There is vengeance in the world, and it is sold as a necessary part of justice in our scriptures. Girard says, "A pattern, points to an INSTINCT, that leads a society in crisis to pick a scapegoat and direct their accumulated hostility towards that chosen individual or subgroup". Where does the INSTINCT part come in? Is there a definition about that, or a process revealed of how it formed? Or is it another Axiom
What is the definition of a "blood-feud", and where does it come from. Or is it that it just exists?
To look at an ancient ethos and notice there was a lot of killing, isn't any breakthrough. (I could probably explain it in another way. And I have studied ancient history). And then to claim that these taboos and sacrifices solved problems and kept the society together, is a giant leap. All the other societies that did the same killing and collapsed, aren't in the formula. It is a cognitive blind-spot called survivor-ship bias.

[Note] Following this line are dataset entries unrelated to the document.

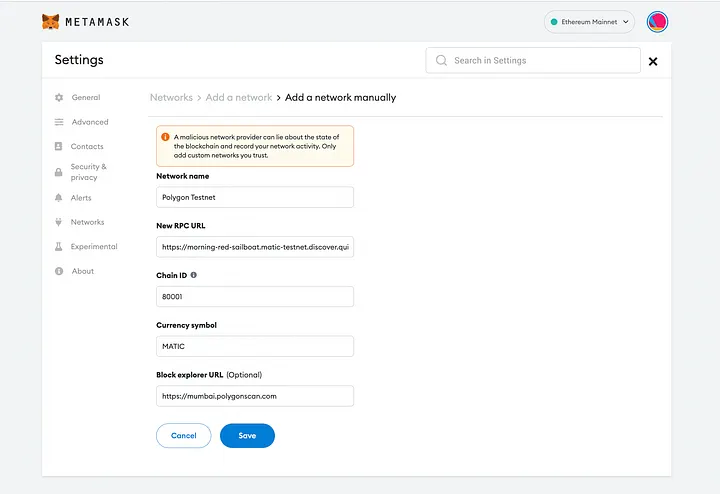Cancel adding the network

(x=183, y=436)
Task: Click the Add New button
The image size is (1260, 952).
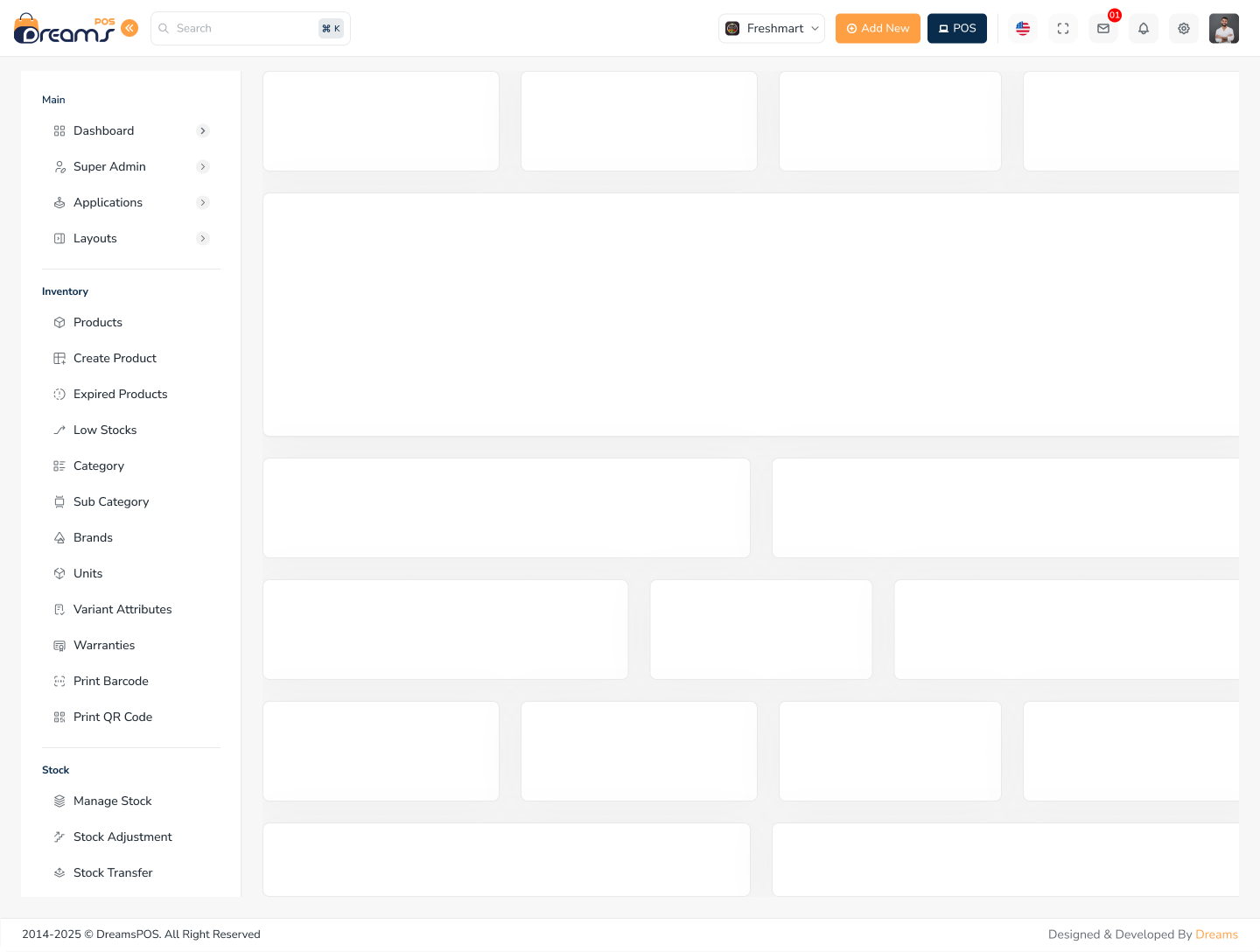Action: [878, 28]
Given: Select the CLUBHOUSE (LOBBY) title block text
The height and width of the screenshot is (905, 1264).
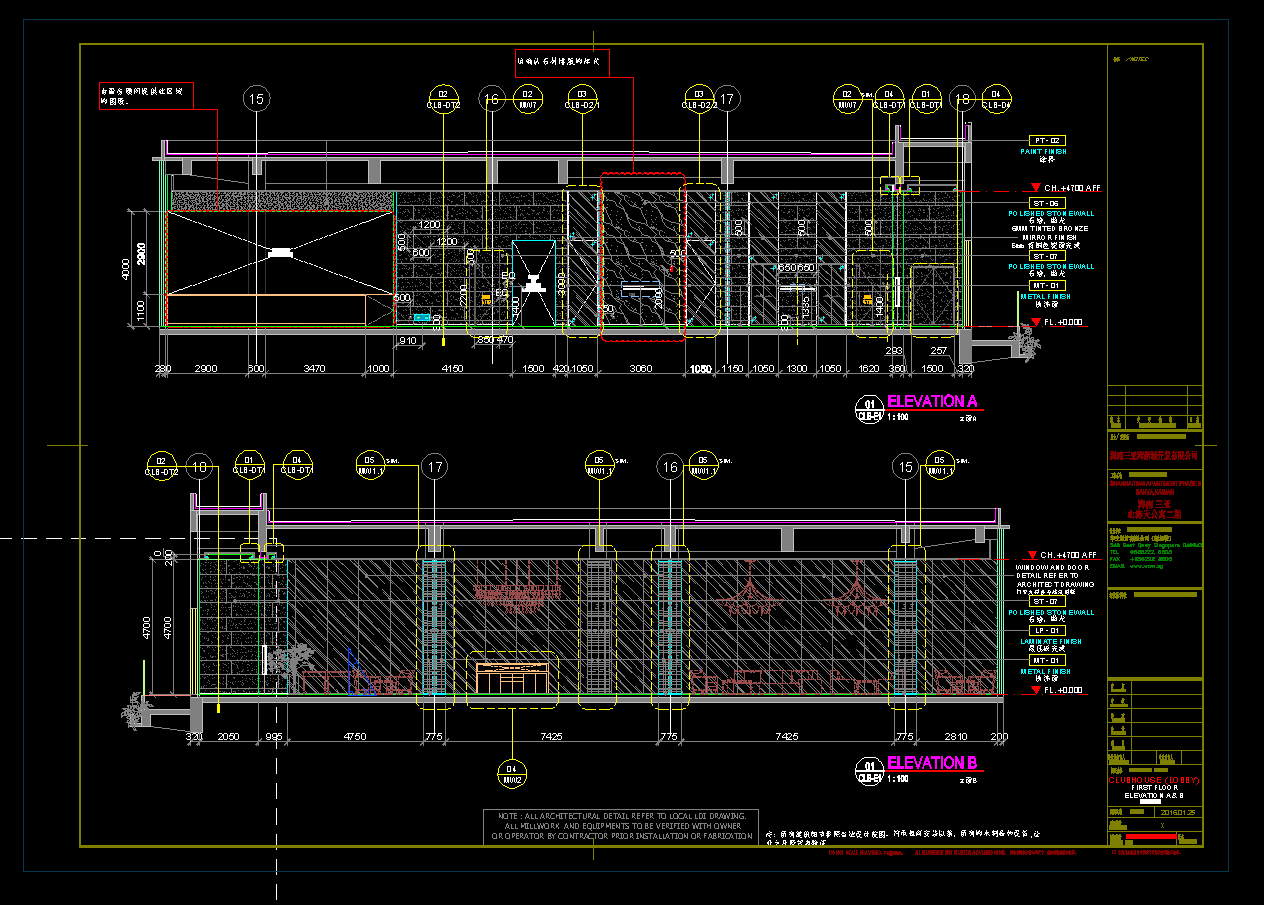Looking at the screenshot, I should [1154, 780].
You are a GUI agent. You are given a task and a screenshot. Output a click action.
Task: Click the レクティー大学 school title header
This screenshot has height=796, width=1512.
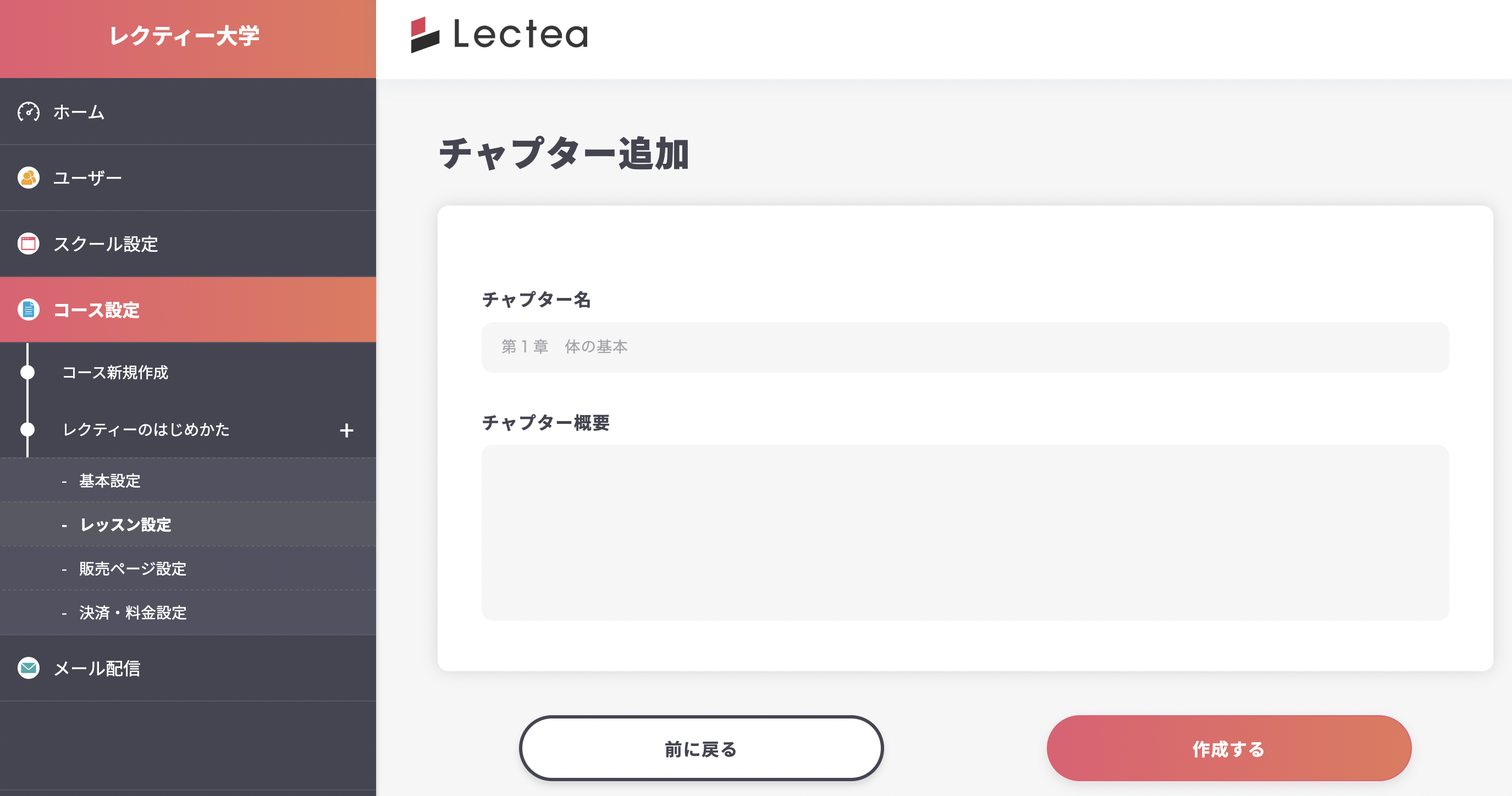(185, 36)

Some like David Deutsch says that good explanations have "reach." Reach is not depth. Just because something was widely practiced, doesn't tell you where it came from, why it persists, and what changes could put-it-away.
Gerard finds many scapegoats all throughout Europe, for 1,000's of years. These are all well-known. So he postulates that the mechanism might be a sort of VESTIGIAL ORGAN that gets reactivated in situations of societal chaos? That one is a whopper.
Then we hear of Deutsch's alternative: that theories come from human creativity, which only LATER are tested through the crucible of real-world data. Better to ask if CREATIVITY isn't actually a leaning toward the PERSONAL ADVANTAGE of my sponsor, (he who pays my salary for spinning these thoughts). That is clearly the way of the present-day-narratives.
Maybe you can tell that I didn't find what I learned about Girard's theory too convincing. I also reject the three kinds of thought modeling as the only ones, "conceptual reasoning," "ethical reasoning," and “affiliational thinking."
IMO, If you would define all the language that Girard used, a bit deeper and in non-western terms, you would surely arrive at a different conclusion.